I’m intrigued when I see two people engaged in similar tasks but provide different responses to helping others.
One bank teller smiles and says, “Hello, how can I help you?” Another says, “Next!”
One bank teller says, “I don’t have any two-dollar bills.” (I use two-dollar bills for tipping skycaps and bellmen.) Another says, “Although I don’t have any two-dollar bills, if you can wait a moment I’ll see if I can obtain some for you.”
One teller, working in a bank adjacent to a senior retirement community, sees an older person approaching and says to the visiting supervisor, “See how grumpy these old people are?” An adjacent teller waits patiently for the elderly senior citizen to approach her window and comments, “So nice to see you today.”
So why does one person attempt to bring sunshine and another find a way to bring darkness? I think it has less to do with the boss, the family, the environment, the situation, the job, hormones, television, or ornery people than we think. I suspect it’s actually about one’s mindset.

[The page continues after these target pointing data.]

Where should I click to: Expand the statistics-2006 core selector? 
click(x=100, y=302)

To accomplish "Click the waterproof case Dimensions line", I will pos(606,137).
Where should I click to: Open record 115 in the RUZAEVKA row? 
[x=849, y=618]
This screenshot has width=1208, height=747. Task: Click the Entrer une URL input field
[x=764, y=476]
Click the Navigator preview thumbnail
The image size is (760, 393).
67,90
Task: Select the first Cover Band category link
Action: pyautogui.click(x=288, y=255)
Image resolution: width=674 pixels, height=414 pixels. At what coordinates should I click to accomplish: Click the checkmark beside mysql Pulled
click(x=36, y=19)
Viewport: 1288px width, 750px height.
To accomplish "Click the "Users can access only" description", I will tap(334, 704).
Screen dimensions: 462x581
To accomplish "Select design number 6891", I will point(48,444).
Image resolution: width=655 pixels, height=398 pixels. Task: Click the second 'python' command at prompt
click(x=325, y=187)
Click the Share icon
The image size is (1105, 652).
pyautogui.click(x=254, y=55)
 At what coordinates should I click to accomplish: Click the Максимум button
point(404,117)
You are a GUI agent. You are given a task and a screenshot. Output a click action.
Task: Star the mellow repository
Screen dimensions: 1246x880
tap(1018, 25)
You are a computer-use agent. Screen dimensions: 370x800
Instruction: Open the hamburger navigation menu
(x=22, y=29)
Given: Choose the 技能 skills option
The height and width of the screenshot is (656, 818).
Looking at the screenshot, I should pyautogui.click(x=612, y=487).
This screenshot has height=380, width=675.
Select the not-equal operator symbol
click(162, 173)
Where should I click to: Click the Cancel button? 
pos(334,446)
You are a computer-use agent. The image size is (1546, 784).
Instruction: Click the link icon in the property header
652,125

Some people see at their awakening each morning that existence demands mutual-supportiveness and civility. This has nothing to do with status, profession, or subculture. It has everything to do with outlook. I’ve seen nurses who were unsympathetic and needlessly cruel and police officers in riot gear who were polite and respectful.
If you FEEL the world is out to get you, you probably THINK it is. But if you believe your existence is largely what you make it and how you react to situations and stimuli, you’ll enjoy yourself more. And if you manage to help someone else make out well along the way, that’s money in the bank of life.